Is Gemini smart or are those behind it smarter?
“In actuality, it was a series of carefully tuned text prompts with still images, clearly selected and shortened to misrepresent what the interaction is actually like. You can see some of the actual prompts and responses in a related blog post — which, to be fair, is linked in the video description, albeit below the “…more”,” the article in TechCrunch says.
It specifically deals with a scene in the video where a hand silently makes gestures and Gemini responds with “I know what you’re doing! You’re playing Rock, Paper, Scissors!” However, the doubters believe that the chatbot doesn’t reason based on individual gestures but only when shown all three at once and prompted with “What do you think I am doing? Hint: It’s a game.”
Personally, we do not think this is all that bad coming from a chatbot. But, Olsen and those at TechCrunch note that these interactions do not feel real. In fact, there are a few more examples of similar stuff that the articles point out to.
“They feel like fundamentally different interactions, one an intuitive, wordless evaluation that captures an abstract idea on the fly, another an engineered and hinted interaction that demonstrates limitations as much as capabilities. Gemini did the latter, not the former. The “interaction” shown in the video didn’t happen,” is how the article describes it.
Google has responded to the criticism – but is it late?

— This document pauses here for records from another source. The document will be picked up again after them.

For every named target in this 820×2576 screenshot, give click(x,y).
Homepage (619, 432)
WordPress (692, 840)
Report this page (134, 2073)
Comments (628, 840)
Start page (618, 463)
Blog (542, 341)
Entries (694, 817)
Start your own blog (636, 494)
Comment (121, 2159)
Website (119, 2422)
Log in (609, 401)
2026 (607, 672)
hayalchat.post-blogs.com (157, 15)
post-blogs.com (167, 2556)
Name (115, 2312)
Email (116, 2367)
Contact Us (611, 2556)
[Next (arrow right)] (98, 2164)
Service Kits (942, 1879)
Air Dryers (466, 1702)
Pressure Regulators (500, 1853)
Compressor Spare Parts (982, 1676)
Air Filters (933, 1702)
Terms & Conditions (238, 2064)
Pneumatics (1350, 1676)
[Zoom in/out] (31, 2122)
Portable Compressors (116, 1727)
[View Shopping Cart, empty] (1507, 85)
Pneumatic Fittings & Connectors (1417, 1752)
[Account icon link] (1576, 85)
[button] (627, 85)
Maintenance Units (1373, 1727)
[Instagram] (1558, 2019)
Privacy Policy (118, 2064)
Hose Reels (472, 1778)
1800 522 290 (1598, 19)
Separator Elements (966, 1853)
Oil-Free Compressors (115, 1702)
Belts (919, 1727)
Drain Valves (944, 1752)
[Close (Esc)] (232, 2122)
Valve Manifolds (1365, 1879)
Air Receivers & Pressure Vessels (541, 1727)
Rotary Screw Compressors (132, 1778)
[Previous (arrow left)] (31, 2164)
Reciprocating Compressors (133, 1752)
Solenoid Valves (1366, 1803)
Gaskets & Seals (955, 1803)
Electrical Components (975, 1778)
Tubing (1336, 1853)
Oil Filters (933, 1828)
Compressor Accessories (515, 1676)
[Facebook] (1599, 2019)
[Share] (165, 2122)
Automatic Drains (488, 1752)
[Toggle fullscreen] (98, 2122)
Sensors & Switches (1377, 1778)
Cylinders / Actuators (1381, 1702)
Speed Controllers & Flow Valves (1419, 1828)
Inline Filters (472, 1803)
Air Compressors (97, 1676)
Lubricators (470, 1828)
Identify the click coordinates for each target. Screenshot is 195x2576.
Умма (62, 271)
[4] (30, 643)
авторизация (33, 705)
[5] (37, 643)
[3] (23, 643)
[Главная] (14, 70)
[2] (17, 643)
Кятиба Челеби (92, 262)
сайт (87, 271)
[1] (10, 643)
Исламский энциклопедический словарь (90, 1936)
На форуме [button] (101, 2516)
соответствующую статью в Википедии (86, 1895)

Incidentally, Google has responded to this criticism. Oriyol Vinyals, the VP of Research & Deep Learning Lead, Google DeepMind. Gemini co-lead, took to X (formerly Twitter) to suggest that there was no dearth of transparency on Google’s part. To prove this point, the official even shared a blog post that described the making of the video.
“The video illustrates what the multimodal user experiences built with Gemini could look like. We made it to inspire developers.” We gave Gemini sequences of different modalities — image and text in this case — and had it respond by predicting what might come next. Devs can try similar things when access to Pro opens on 12/13. The knitting demo used Ultra,” he said.
Of course, it may take some time before the truth eventually comes out, as it must. Google has promised to release the AI Studio with Gemini next week. However, the company could have saved itself some embarrassment had they released the blog post alongside the video as a form of ready reckoner.
Meanwhile, it could be worthwhile to understand whether Bloomberg, in its own wisdom, took down the post by Olsen?